In [1]:
from transformers import AutoTokenizer, AutoModelForCausalLM
from transformers import Trainer, TrainingArguments, DataCollatorForLanguageModeling
from datasets import load_dataset
from peft import LoraConfig, get_peft_model

  from .autonotebook import tqdm as notebook_tqdm


In [2]:
model_name = "microsoft/phi-2"

print("Loading tokenizer...")
tokenizer = AutoTokenizer.from_pretrained(model_name, use_fast=True)

Loading tokenizer...


In [13]:
tokenizer.pad_token = tokenizer.eos_token
tokenizer.padding_side = "right"

In [4]:
print("Loading model in 4-bit...")
model = AutoModelForCausalLM.from_pretrained(
    model_name,
    load_in_4bit=True,
    device_map="auto"
)

Loading model in 4-bit...


The `load_in_4bit` and `load_in_8bit` arguments are deprecated and will be removed in the future versions. Please, pass a `BitsAndBytesConfig` object in `quantization_config` argument instead.
Loading checkpoint shards: 100%|██████████| 2/2 [02:32<00:00, 76.39s/it] 


In [6]:
# LoRA config
lora = LoraConfig(
    r=16,
    lora_alpha=32,
    lora_dropout=0.05,
    task_type="CAUSAL_LM"
)

In [7]:
model = get_peft_model(model, lora)

In [8]:
# Load dataset
dataset = load_dataset("json", data_files="controller_interview_data.jsonl")

Generating train split: 6 examples [00:00, 66.96 examples/s]


In [9]:
def format(row):
    # Convert classification to text generation format
    return {
        "text": f"User answer: {row['instruction']}\nAction: {row['response']}"
    }

In [10]:
dataset = dataset.map(format)


Map: 100%|██████████| 6/6 [00:00<00:00, 169.08 examples/s]


In [11]:
# Tokenization
def tokenize(batch):
    return tokenizer(batch["text"], truncation=True, padding=True, max_length=256)


In [14]:

dataset = dataset.map(tokenize, batched=True)


Map:   0%|          | 0/6 [00:00<?, ? examples/s]
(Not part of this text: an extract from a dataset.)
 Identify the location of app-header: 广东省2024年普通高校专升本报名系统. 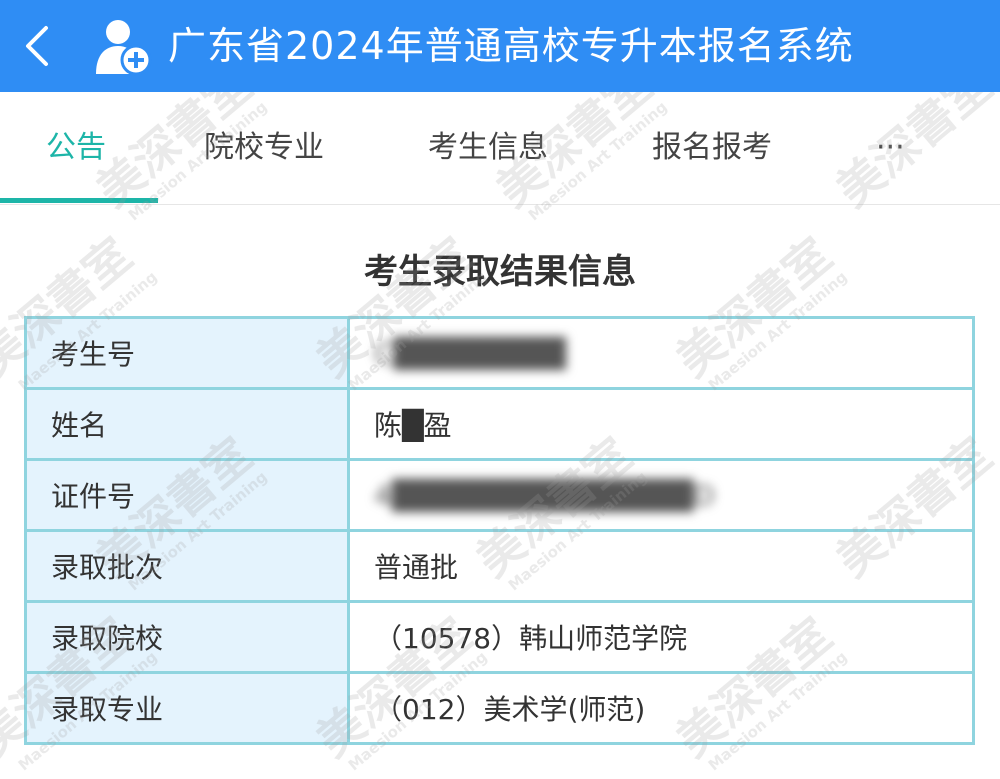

Map: 100%|██████████| 6/6 [00:00<00:00, 99.42 examples/s]


In [15]:
data_collator = DataCollatorForLanguageModeling(tokenizer, mlm=False)


In [16]:
training_args = TrainingArguments(
    output_dir="./controller-phi2",
    per_device_train_batch_size=1,
    gradient_accumulation_steps=4,
    num_train_epochs=4,
    learning_rate=2e-4,
    fp16=True,
    logging_steps=10,
    save_steps=200,
)

In [17]:
trainer = Trainer(
    model=model,
    args=training_args,
    train_dataset=dataset["train"],
    data_collator=data_collator
)

In [18]:
print("Training...")
trainer.train()

Training...




Step,Training Loss


TrainOutput(global_step=8, training_loss=3.343465805053711, metrics={'train_runtime': 1442.4646, 'train_samples_per_second': 0.017, 'train_steps_per_second': 0.006, 'total_flos': 8448935362560.0, 'train_loss': 3.343465805053711, 'epoch': 4.0})

In [19]:
print("Saving model...")
model.save_pretrained("./controller-phi2")
tokenizer.save_pretrained("./controller-phi2")

Saving model...


('./controller-phi2\\tokenizer_config.json',
 './controller-phi2\\special_tokens_map.json',
 './controller-phi2\\vocab.json',
 './controller-phi2\\merges.txt',
 './controller-phi2\\added_tokens.json',
 './controller-phi2\\tokenizer.json')